▶ [To do]: Can you output every row from the one containing "How do I perform: Select" down to the one containing "coord(638,801)" as a numbered list, with both of those rows included and blank lines left out?

▶ [Dataset entries]:
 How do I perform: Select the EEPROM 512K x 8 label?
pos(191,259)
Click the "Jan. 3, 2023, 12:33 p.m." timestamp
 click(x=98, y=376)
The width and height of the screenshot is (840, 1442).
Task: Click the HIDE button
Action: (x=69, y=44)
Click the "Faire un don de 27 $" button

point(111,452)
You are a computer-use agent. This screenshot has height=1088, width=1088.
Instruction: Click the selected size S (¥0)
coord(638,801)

--

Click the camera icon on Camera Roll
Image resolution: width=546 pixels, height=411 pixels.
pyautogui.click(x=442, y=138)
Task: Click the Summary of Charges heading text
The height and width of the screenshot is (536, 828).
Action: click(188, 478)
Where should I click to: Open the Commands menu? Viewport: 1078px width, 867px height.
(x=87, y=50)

---

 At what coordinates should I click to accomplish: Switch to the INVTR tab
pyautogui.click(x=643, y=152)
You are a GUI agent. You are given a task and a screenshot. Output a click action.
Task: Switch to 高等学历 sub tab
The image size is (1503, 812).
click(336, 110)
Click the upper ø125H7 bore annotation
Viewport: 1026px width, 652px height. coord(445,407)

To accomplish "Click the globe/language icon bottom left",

▶ [Task output]:
1.  How do I perform: Select the EEPROM 512K x 8 label?
2. pos(191,259)
3. Click the "Jan. 3, 2023, 12:33 p.m." timestamp
4.  click(x=98, y=376)
5. The width and height of the screenshot is (840, 1442).
6. Task: Click the HIDE button
7. Action: (x=69, y=44)
8. Click the "Faire un don de 27 $" button
9. point(111,452)
10. You are a computer-use agent. This screenshot has height=1088, width=1088.
11. Instruction: Click the selected size S (¥0)
12. coord(638,801)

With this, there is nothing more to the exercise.